Complain more at your local multiplex

By Patrick von Sychowski | January 11, 2008 9:49 pm PST

One of the reason that the exhibition industry has problems promoting digital cinema is because to laud the visual quality improvement that digital offers is tantamount to admitting that analogue projection in most cinemas is appalling. Typically the picture is all too often dim, scratched, out of focus, unsteady and badly framed. But the average cinema audience only complains when the sound goes bad too. I have myself embarrassed my wife on many occasions by being the only one to stand up, walk out and tell the projectionist that the light shining in the projection booth is washing out the image on the screen. And that’s in the UK, which still has reasonably competent projectionists. In the US it is even worse.

Sun-Sentinel film critic Ty Burr has had enough and included the poor quality of most cinema shows in his ‘A list of resolutions for the multiplex‘:

?Agitate for improved theater projection. I finally caught up with Enchanted the other day, taking my wife and daughters. We liked what we could see of the movie — the part that wasn’t obscured by big, hairy chunks of fuzz along the sides and top of the picture. When we left, the manager wasn’t around, so I told a few of the ticket-takers that the gate in Theater No. 7 needed cleaning. They looked at me like I had two heads. The state of the art of non-union projection in this country is at a pitiful low, but it’ll never change unless the audience — that’s you — demands it to. How can you do that, though, when any sense of a benchmark “good image” has been lost? Make a stink anyway; why else are you paying $4.50 for that bottle of water?

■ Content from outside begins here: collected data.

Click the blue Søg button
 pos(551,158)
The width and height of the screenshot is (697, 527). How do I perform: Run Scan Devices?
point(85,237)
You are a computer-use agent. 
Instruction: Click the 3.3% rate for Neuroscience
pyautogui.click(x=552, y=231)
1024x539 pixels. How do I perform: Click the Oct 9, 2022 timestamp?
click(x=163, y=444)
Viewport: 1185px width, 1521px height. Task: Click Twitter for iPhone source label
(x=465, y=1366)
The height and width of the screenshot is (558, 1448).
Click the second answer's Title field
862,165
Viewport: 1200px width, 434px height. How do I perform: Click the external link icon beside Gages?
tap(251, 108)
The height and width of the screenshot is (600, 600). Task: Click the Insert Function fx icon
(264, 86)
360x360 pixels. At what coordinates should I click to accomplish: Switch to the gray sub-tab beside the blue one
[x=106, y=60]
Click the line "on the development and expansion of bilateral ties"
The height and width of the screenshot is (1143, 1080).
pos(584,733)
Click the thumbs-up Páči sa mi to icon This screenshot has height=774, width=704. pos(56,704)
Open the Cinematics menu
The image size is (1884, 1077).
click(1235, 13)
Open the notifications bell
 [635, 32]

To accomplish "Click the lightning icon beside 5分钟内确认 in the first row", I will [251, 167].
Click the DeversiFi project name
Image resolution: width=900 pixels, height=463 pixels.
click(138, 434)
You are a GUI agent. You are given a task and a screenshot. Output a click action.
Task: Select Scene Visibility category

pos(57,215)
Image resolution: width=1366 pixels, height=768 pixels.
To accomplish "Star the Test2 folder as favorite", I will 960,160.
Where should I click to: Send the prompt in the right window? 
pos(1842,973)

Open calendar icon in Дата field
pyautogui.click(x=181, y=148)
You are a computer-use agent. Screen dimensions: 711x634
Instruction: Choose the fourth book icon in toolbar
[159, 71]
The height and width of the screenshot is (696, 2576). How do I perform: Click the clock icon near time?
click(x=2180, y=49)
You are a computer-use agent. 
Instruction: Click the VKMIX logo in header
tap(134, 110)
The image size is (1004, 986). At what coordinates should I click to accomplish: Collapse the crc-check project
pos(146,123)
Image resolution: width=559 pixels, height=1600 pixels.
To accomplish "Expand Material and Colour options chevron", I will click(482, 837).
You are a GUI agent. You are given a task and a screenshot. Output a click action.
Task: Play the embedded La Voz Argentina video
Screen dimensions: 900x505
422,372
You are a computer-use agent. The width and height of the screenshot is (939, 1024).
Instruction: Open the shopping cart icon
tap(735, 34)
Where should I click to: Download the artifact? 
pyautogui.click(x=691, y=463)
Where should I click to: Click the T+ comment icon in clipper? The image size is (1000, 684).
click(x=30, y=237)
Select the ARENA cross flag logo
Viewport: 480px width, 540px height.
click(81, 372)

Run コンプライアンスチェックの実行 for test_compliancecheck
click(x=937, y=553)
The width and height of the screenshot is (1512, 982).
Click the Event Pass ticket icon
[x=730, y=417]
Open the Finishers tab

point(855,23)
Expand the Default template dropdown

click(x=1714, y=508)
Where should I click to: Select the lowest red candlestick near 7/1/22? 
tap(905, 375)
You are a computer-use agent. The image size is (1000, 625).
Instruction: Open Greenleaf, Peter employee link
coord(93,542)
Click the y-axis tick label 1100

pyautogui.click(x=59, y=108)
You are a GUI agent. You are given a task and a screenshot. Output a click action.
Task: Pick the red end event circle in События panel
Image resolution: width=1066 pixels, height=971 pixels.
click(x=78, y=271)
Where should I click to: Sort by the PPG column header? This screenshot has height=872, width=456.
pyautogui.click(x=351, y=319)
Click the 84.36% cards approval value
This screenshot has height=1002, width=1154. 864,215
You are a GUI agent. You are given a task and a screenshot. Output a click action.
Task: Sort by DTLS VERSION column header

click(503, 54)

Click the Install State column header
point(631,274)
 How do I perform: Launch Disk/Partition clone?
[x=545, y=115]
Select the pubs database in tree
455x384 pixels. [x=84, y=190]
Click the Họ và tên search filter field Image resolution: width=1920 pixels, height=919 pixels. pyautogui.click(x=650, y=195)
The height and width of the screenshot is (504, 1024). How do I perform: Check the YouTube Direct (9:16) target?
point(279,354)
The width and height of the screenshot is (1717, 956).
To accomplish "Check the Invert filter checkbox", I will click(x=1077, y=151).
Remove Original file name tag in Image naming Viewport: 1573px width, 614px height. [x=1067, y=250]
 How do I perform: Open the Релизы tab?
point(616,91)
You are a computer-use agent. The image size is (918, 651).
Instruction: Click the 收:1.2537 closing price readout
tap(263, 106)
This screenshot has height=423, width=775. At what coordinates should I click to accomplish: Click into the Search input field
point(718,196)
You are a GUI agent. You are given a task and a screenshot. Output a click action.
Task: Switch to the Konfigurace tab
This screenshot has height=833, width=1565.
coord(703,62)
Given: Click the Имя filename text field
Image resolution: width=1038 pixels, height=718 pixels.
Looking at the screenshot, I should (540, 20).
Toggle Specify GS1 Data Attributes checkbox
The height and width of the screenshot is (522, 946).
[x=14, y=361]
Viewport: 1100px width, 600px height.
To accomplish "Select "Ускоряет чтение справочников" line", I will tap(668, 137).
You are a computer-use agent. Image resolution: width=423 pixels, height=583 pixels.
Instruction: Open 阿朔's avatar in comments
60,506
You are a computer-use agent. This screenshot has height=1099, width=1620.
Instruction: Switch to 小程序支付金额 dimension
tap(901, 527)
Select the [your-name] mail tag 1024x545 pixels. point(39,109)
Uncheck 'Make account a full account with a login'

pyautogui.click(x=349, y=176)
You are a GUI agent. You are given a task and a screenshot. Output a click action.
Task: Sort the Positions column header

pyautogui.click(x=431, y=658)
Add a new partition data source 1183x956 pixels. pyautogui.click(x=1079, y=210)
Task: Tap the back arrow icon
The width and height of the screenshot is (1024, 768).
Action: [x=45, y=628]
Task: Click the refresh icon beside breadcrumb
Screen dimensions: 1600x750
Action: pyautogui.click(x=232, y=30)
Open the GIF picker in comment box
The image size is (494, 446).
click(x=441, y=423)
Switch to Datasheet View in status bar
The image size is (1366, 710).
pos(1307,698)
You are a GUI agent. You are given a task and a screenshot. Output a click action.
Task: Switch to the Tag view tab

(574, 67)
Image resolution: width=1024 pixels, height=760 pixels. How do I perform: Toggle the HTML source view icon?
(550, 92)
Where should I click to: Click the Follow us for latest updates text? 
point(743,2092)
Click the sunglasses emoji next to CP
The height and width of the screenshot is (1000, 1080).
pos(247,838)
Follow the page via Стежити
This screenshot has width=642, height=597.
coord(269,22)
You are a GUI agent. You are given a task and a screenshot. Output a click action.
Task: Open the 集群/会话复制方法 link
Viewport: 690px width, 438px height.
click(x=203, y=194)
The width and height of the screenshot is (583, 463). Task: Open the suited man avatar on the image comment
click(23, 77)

We can blame cinema owners for cutting costs and running Xenon bulbs at half brightness levels, but if you stay at home waiting for the Blu-Ray release of your favourite film to watch on your 42-inch home cinema wonder instead of complaining to the cinema manager, you only have yourself to blame in the end. Digital won’t change that.

As a companion piece, here you can find Dear Santa: A Cinema Manager’s Wish List (caps removed). I particularly like the fourth item, “4. Solar powered cell phones that don’t work in the dark.” Though the fifth seems the most heart felt.